Using machines to grade standardized tests is nothing new — we’ve all heard the spiel about making sure we fill in the bubble on our answer sheet completely so the Scantron machine won’t misread it.
But a new Motherboard investigation found that 21 states have quietly started using AI-powered systems to score the essay portions of standardized tests — and the systems are doing a terrible job at it.
The problem with using AIs to grade essays is two-fold, according to Motherboard’s investigation.
For one, the systems suffer from the same bias problem as other AIs — if the humans scoring the tests used to train a system tend to score essays from one demographic of student consistently higher or lower than others, the AI will do the same.

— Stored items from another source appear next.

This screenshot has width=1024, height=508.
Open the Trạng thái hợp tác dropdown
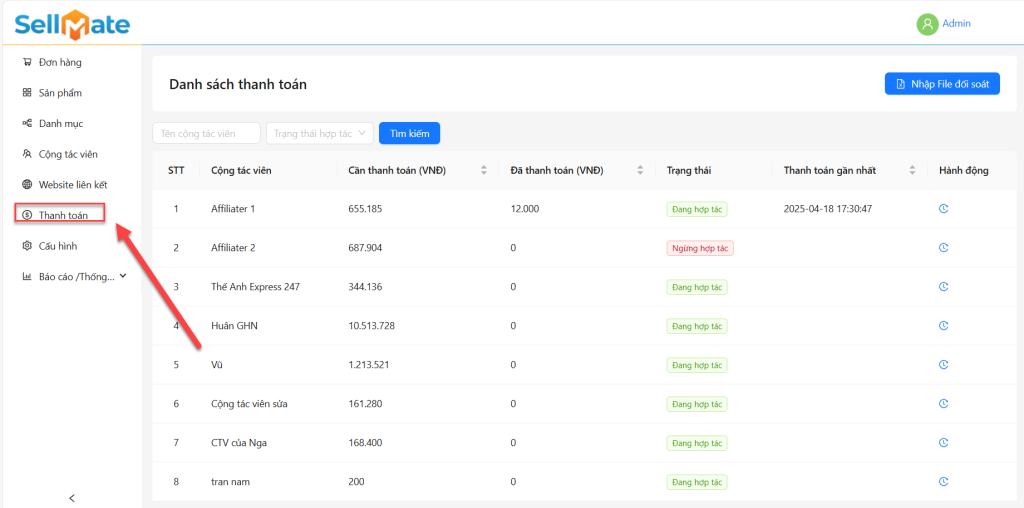tap(319, 133)
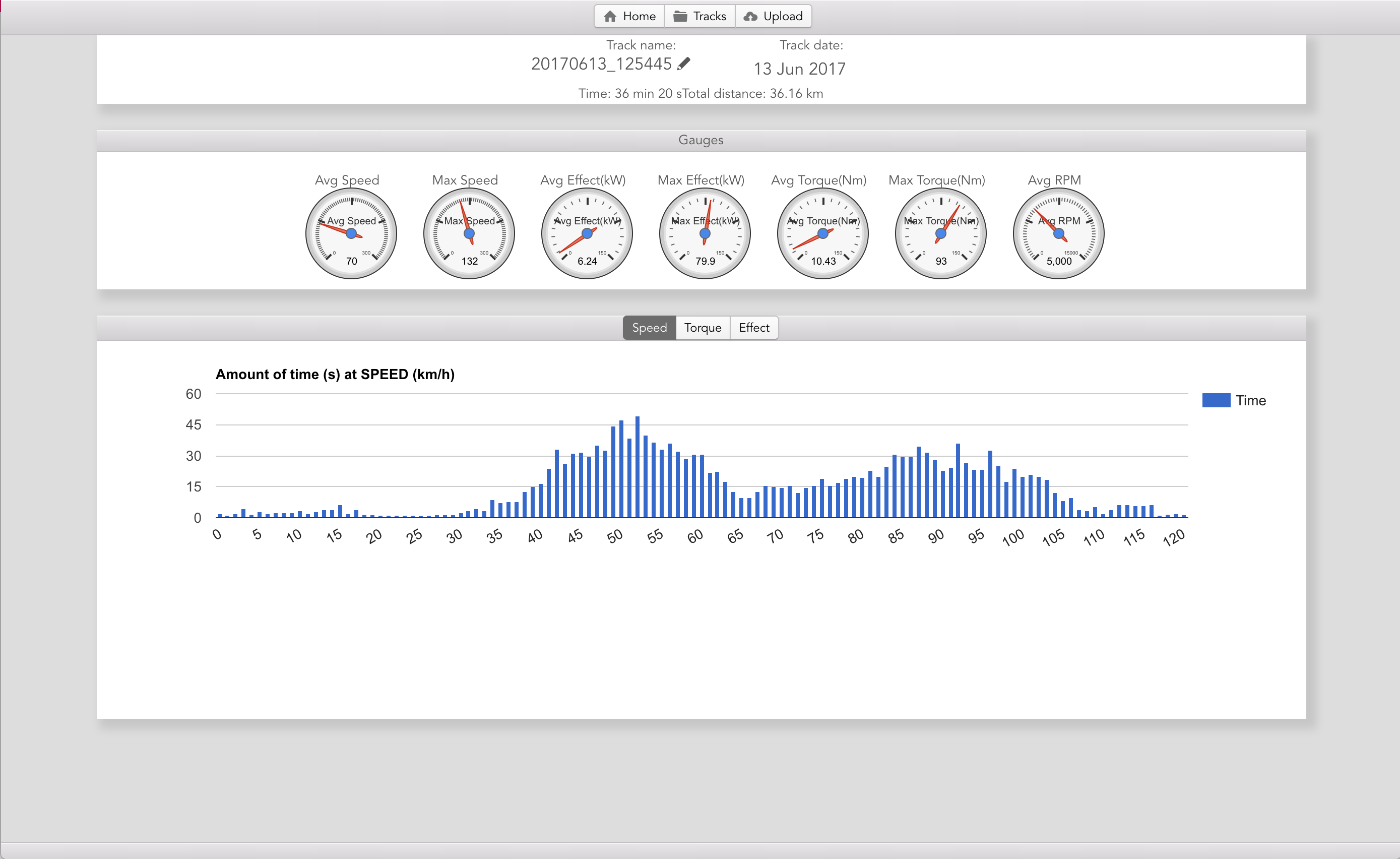Toggle the Speed chart view

point(649,327)
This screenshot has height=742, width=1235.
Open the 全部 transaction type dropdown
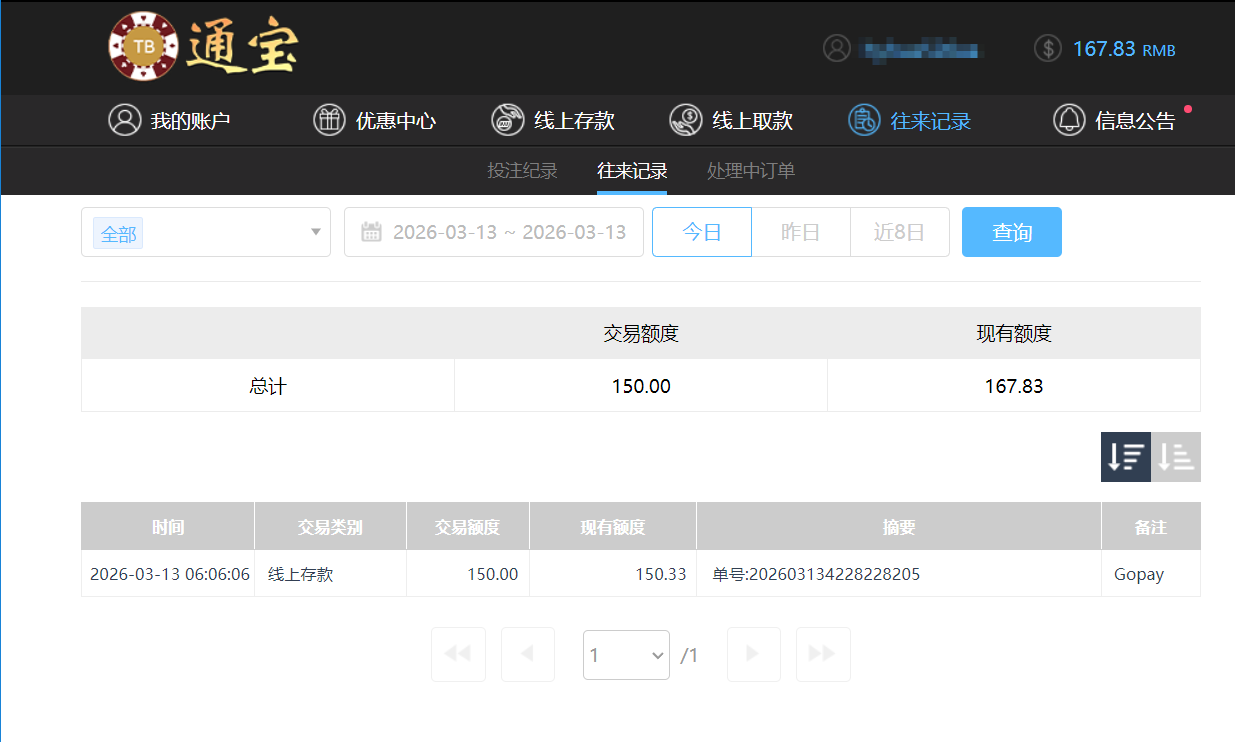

The second problem is that the AIs tend to grade essays based on metrics such as sentence length, vocabulary, and spelling — even if it amounts to smart-looking gibberish.
Not So Much
Motherboard proved that latter issue by using the commonly deployed E-rater to score an essay generated by an algorithm designed to spit out nonsensical writing. That drivel essay — the first line of which read “Invention for precincts has not, and presumably never will be undeniable in the extent to which we inspect the reprover” — scored a 4 out of 6.
“Knowledge of conventions is simply one part of a student’s ability to write,” Norbert Elliot, the editor of the Journal of Writing Analytics, told Motherboard, later adding that “there may be a way that a student is particularly keen and insightful, and a human rater is going to value that. Not so with a machine.”
READ MORE: Flawed Algorithms Are Grading Millions of Students’ Essays [Motherboard]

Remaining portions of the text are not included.